Aim of the task -> Report how many lines of the records below include the word "Rentals". Give nothing but the number.

Data records ->
[Start of section]
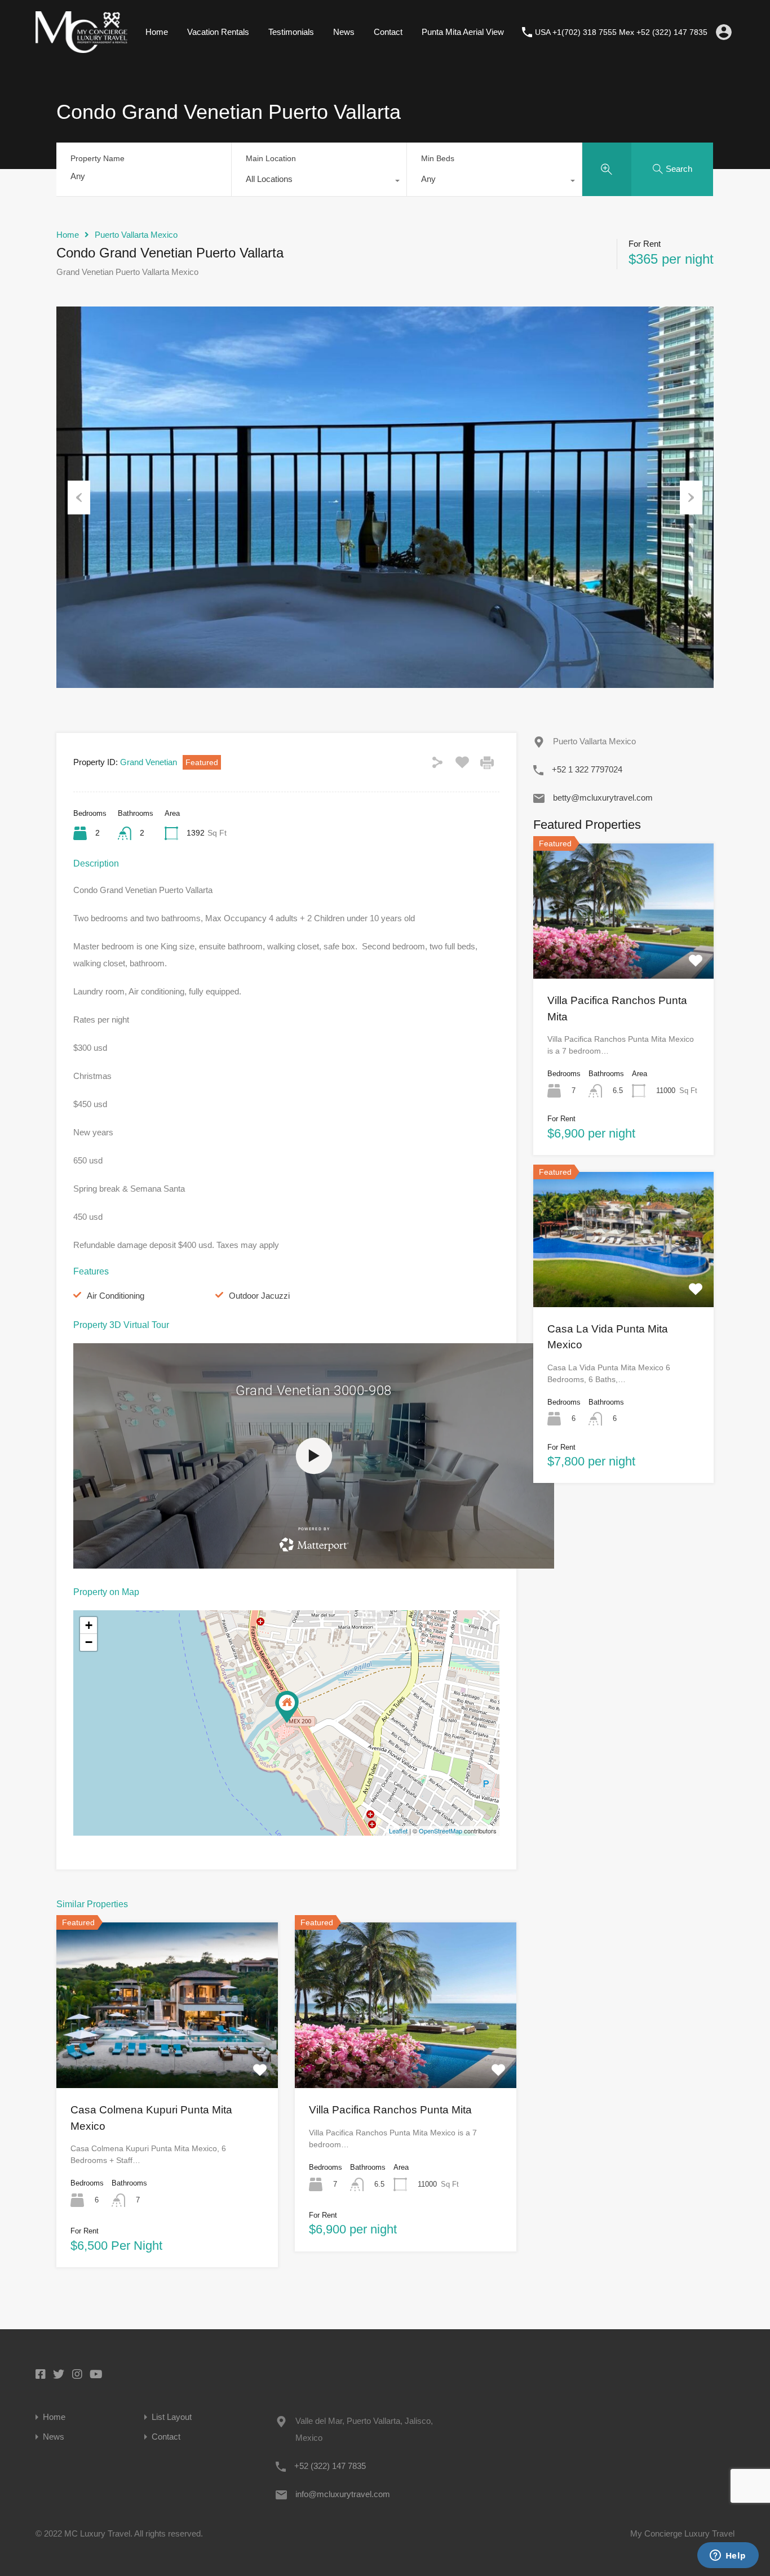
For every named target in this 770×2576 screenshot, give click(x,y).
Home (156, 32)
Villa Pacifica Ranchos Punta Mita (390, 2110)
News (344, 32)
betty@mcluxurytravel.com (603, 797)
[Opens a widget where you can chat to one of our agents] (728, 2556)
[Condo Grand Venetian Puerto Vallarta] (287, 1707)
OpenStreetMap (440, 1830)
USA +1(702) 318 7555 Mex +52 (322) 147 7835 (621, 32)
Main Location (271, 158)
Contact (388, 32)
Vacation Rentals (218, 32)
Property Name (97, 158)
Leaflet (398, 1830)
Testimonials (291, 32)
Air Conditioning (115, 1295)
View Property (167, 2054)
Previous (79, 497)
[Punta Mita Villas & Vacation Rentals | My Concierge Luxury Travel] (81, 47)
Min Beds (437, 158)
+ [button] (88, 1625)
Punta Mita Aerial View (463, 32)
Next (691, 497)
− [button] (88, 1642)
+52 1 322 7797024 (587, 769)
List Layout (172, 2417)
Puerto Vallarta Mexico (136, 234)
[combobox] (319, 182)
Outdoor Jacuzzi (259, 1295)
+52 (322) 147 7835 (330, 2466)
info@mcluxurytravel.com (342, 2494)
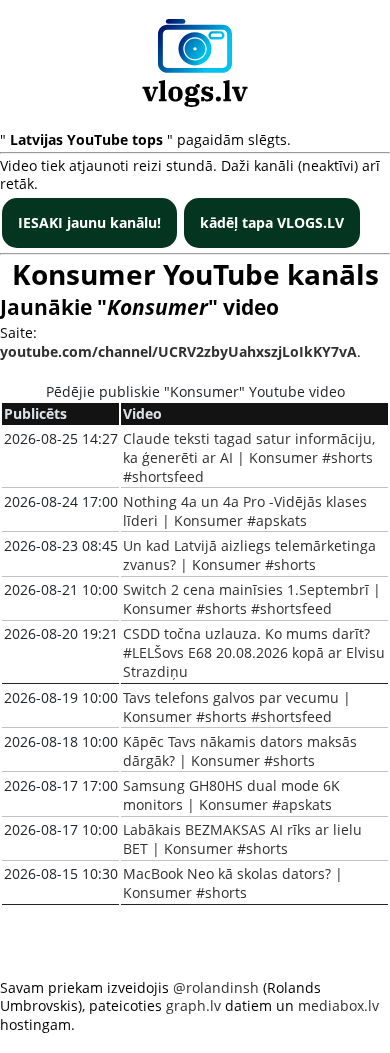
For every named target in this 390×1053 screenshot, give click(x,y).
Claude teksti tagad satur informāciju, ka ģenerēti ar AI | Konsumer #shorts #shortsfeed (249, 457)
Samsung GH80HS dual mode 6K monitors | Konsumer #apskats (231, 795)
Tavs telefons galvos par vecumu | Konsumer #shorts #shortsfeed (237, 707)
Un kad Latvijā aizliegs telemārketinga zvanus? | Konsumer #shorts (249, 555)
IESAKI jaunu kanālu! (89, 222)
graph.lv (193, 1005)
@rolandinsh (216, 987)
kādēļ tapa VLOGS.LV (272, 222)
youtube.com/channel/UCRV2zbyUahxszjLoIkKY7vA (178, 351)
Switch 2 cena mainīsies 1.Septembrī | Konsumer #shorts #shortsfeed (252, 599)
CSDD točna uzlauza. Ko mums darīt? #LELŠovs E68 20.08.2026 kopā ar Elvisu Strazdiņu (254, 652)
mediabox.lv (338, 1005)
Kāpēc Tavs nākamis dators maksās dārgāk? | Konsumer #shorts (240, 751)
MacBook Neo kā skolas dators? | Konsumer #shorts (233, 883)
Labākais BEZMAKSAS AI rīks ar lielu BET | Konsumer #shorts (242, 839)
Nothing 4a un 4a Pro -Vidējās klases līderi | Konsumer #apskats (245, 511)
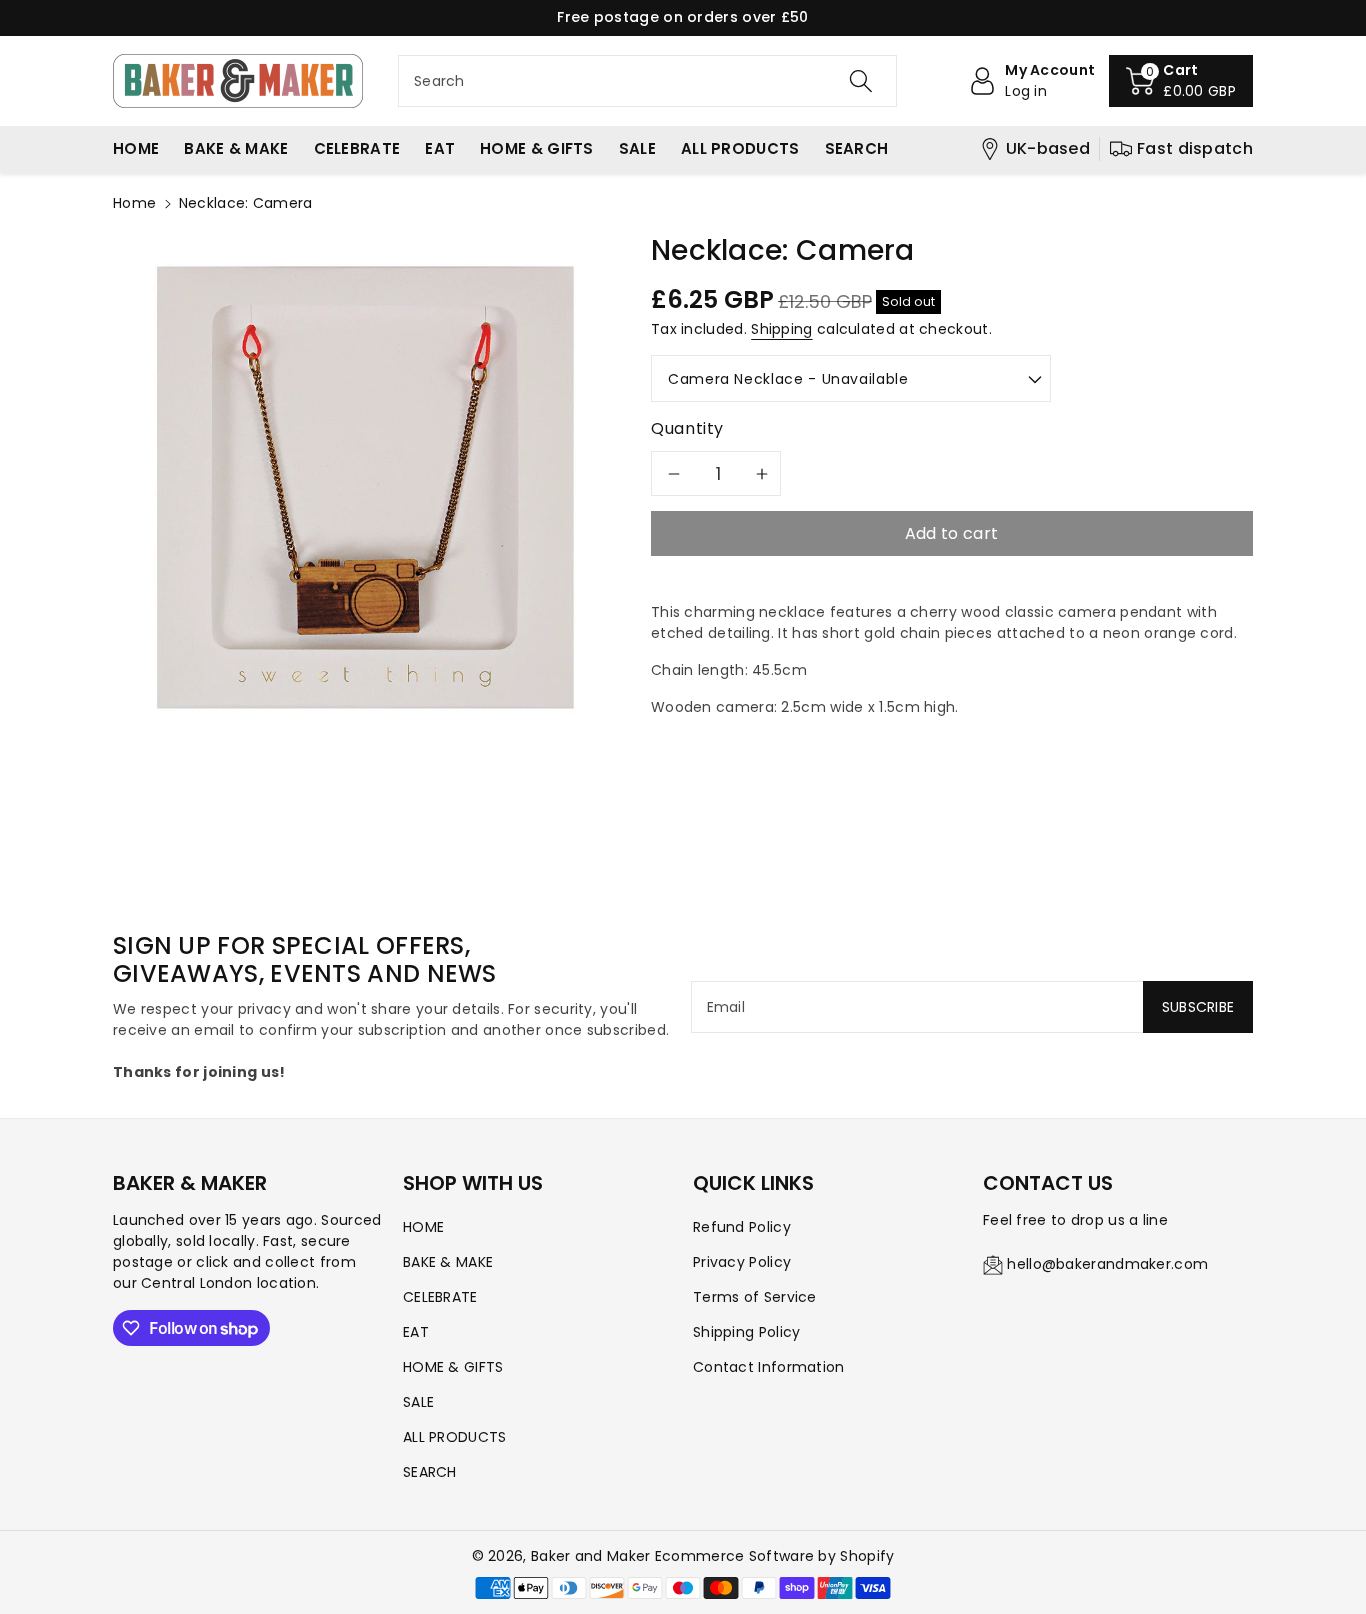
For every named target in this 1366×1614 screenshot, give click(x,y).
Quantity (687, 428)
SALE (418, 1402)
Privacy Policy (742, 1262)
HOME (423, 1227)
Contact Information (769, 1367)
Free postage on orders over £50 (682, 17)
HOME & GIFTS (453, 1367)
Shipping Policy (747, 1332)
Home (134, 203)
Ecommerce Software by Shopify (775, 1556)
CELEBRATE (440, 1297)
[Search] (860, 81)
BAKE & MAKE (448, 1262)
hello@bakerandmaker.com (1107, 1264)
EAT (416, 1332)
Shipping (781, 329)
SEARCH (430, 1472)
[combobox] (647, 81)
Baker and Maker (591, 1556)
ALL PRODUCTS (455, 1437)
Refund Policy (742, 1227)
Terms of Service (755, 1297)
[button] (1181, 81)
[End of section]
Output below -> 2